Labor Day

One of the reasons work is so important for us is that God is a worker and we are made in His image (Gen. 1:26)! We normally don’t associate the idea of “work” with God. After all, God is omnipotent. Job said, “I know that Thou canst do every thing and that no thought can be withholden from Thee” (Job 42:2). Luke informs us that with God, “nothing shall be impossible” (Luke 1:37). In Moses’ inspired creation account, God simply speaks the world into existence (Gen. 1:3, 6, 9, 14, etc.). He spoke, and it was done, as the Psalmist states (Ps. 33:9). The Lord asked the question of Abraham, “Is any thing too hard for the Lord?” (Gen. 18:14).

And yet, the Bible speaks of God working in bringing about the creation. Notice, Genesis 2:1-3: “Thus the heavens and the earth were finished, and all the host of them. [2] And on the seventh day God ended his work which he had made; and he rested on the seventh day from all his work which he had made. [3] And God blessed the seventh day, and sanctified it: because that in it he had rested from all his work which God created and made.” The Bible clearly says three times that God worked (cf. also Ps. 8:3,6). We normally associate “work” with the idea of effort or activity in which one exerts strength or faculties to do or perform something (Webster). Since God is omnipotent, and nothing is too hard for Him, how is God said to work?

For me or you to move or lift a hundred pounds takes a certain amount of effort and energy. It takes God just as much effort and energy to move that hundred pounds! The difference is that He is unlimited in His power and can exercise that power for as long as He has a mind to do it while you and I are limited in power and can only exercise such power for the limited time our bodies will allow it. But it was work for God to bring about the creation. If you don’t think it was, then you try it yourself!

Creating the world, then, was work even for an omnipotent God. It did not fatigue God in any way because He is of unlimited power. His ceasing work on the seventh day was to provide us who are limited in power and ability a chance to rest (Deut. 5:14). It would also be used as a type of Heaven, the eternal rest (Heb. 4:9). But we must work in order to enter into that rest (Heb. 4:11).
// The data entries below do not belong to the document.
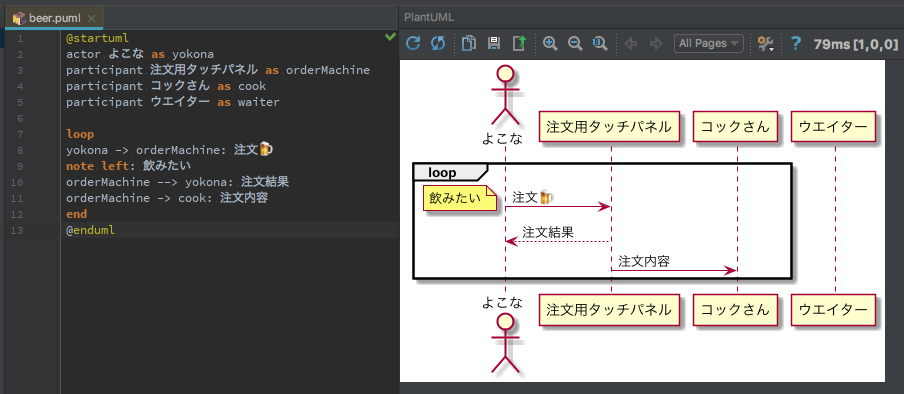The height and width of the screenshot is (394, 904).
Task: Copy the diagram to clipboard
Action: click(469, 43)
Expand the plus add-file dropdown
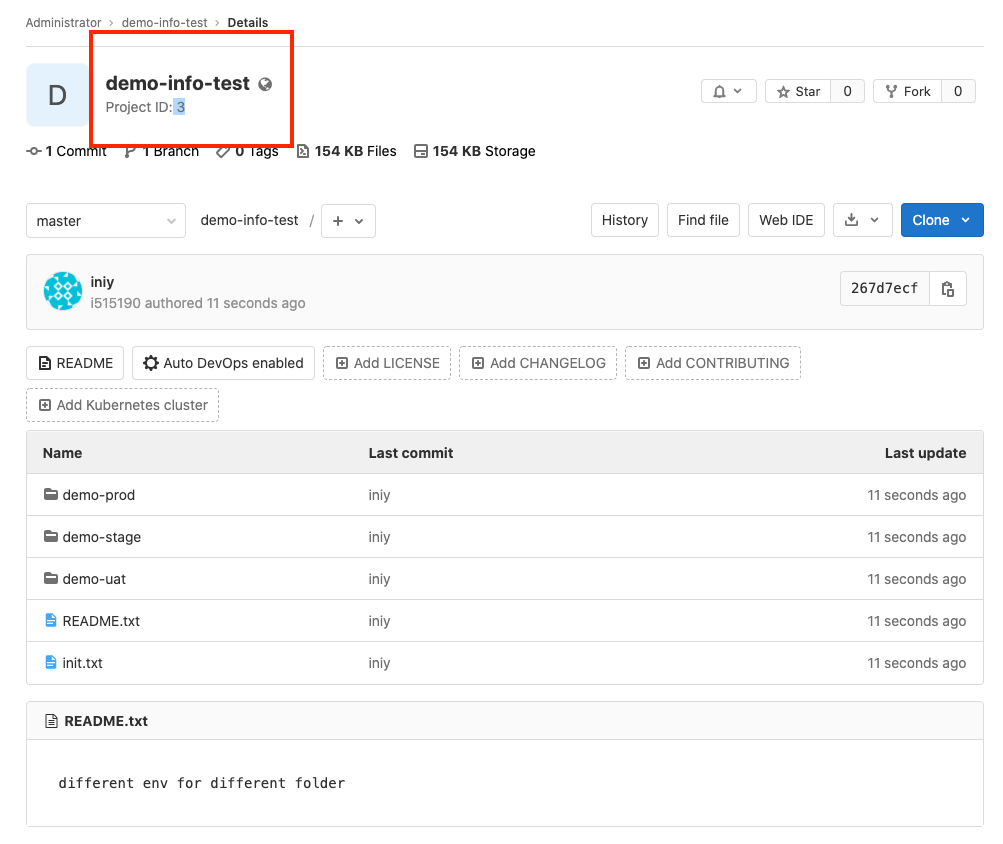The height and width of the screenshot is (844, 1003). pos(348,221)
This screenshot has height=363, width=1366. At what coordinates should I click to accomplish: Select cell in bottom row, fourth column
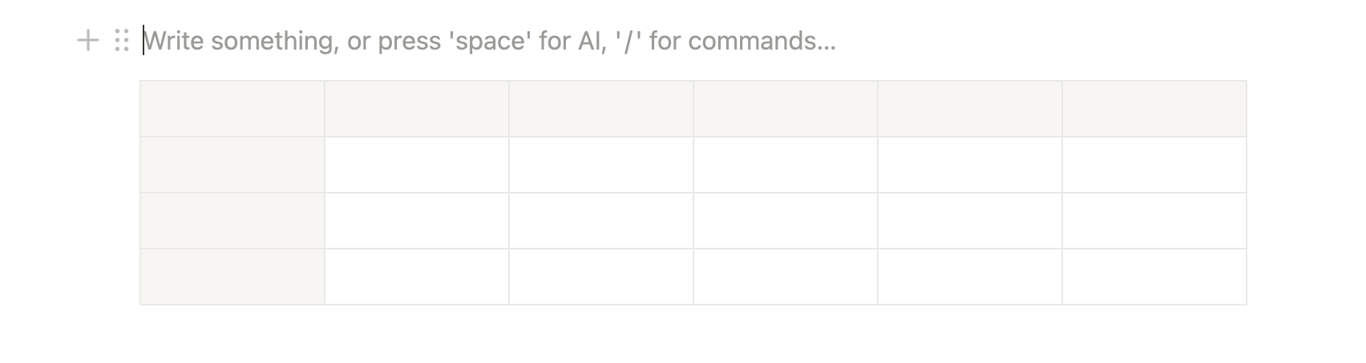(785, 277)

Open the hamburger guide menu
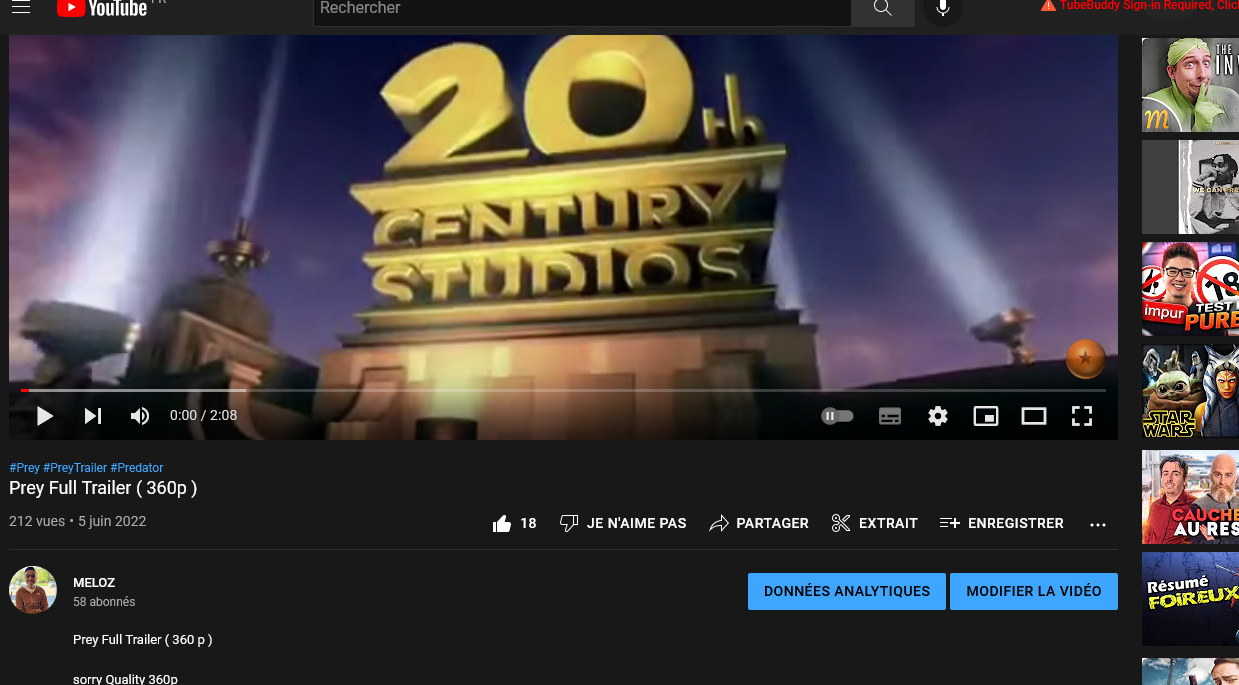(21, 8)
God also worked when He performed miracles in bringing out the children of Israel from Egyptian bondage. Moses calls the defeat of the Egyptian armies in the Red Sea “that great work” (Ex. 14:31). The defeat of an enemy army is no easy task, but God did it with just a “blast of His nostrils” (Ex. 15:8). God is spoken of as working when He hewed out the tables of stone upon which the Ten Commandments were to be written. “The tables were the work of God” said Moses (Ex. 32:16). We should always remember to magnify His work because He exalts His power (Job 36:22-24).

Because God works and we are made in His image, it is necessary that we also work. We should work with our hands to have to be able to give them that are in need (Eph. 4:28). In fact, if we do not work, then neither should we eat (II Thess. 3:10). Jesus, leaving us an example that we should follow in His steps, said, “I must work the works of him that sent me, while it is day: the night cometh, when no man can work” (John 9:4). Therefore, when we understand God’s word, we should be doers of the work and not hearers only (James. 1:25). We are to be ready to every good work (Tit. 3:1) because God knows our works (Rev. 2:) and every man’s work shall be made manifest (I Cor. 3:13-15). “Therefore, my beloved brethren, be ye stedfast, unmovable, always abounding in the work of the Lord, forasmuch as ye know that your labour is not in vain in the Lord” (I Cor. 15:58).

For the Christian, every day is Labor Day.